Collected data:
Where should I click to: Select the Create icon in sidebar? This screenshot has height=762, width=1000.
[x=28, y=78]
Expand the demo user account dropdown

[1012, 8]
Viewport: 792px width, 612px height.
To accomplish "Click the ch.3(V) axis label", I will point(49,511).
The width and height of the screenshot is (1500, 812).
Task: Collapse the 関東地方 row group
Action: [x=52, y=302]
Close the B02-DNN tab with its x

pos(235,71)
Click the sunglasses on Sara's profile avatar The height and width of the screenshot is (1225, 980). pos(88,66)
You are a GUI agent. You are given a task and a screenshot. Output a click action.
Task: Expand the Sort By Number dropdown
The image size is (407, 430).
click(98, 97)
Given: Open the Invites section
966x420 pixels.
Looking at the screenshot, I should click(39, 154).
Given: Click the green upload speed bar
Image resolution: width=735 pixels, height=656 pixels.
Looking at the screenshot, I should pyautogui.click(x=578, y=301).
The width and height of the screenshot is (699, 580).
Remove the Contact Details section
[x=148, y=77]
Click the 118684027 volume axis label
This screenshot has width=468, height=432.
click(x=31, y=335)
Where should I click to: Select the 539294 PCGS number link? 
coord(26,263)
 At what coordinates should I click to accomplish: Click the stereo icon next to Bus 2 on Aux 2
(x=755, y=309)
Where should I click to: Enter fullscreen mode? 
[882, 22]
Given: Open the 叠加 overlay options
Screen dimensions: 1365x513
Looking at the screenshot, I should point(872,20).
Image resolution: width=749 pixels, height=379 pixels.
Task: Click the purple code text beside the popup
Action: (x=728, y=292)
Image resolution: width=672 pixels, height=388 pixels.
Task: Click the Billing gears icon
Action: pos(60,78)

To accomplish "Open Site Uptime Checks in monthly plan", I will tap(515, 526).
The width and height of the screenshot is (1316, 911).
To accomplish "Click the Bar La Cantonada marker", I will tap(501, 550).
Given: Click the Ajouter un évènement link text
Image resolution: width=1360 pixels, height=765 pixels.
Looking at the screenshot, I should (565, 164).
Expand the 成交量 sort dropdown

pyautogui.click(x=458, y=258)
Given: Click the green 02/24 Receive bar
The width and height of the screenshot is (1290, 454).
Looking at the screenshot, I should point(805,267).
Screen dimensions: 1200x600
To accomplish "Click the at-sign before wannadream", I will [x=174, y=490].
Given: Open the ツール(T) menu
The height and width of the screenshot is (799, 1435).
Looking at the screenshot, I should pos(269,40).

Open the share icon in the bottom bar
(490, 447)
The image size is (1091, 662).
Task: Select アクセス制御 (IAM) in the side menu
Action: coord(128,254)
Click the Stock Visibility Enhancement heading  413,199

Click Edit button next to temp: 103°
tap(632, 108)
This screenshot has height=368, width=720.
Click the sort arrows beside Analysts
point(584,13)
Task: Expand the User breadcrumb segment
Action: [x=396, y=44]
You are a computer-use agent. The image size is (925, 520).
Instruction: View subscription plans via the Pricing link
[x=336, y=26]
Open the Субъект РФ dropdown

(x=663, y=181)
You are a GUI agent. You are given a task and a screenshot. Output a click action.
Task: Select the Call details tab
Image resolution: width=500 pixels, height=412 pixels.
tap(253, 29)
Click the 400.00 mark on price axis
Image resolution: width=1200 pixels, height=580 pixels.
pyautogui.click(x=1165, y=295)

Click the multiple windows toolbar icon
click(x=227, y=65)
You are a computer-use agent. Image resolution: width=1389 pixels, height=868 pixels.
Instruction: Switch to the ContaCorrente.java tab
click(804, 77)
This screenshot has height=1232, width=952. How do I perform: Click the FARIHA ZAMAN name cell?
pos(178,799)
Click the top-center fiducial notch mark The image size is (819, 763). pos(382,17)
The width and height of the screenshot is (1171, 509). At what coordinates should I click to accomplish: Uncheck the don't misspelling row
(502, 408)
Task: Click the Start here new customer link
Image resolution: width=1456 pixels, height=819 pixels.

TASK TO CARRY OUT => Which lines above include the word "green"? Pick them out and copy them.

ANSWER AREA =>
Given: Click the green upload speed bar
Given: Click the green 02/24 Receive bar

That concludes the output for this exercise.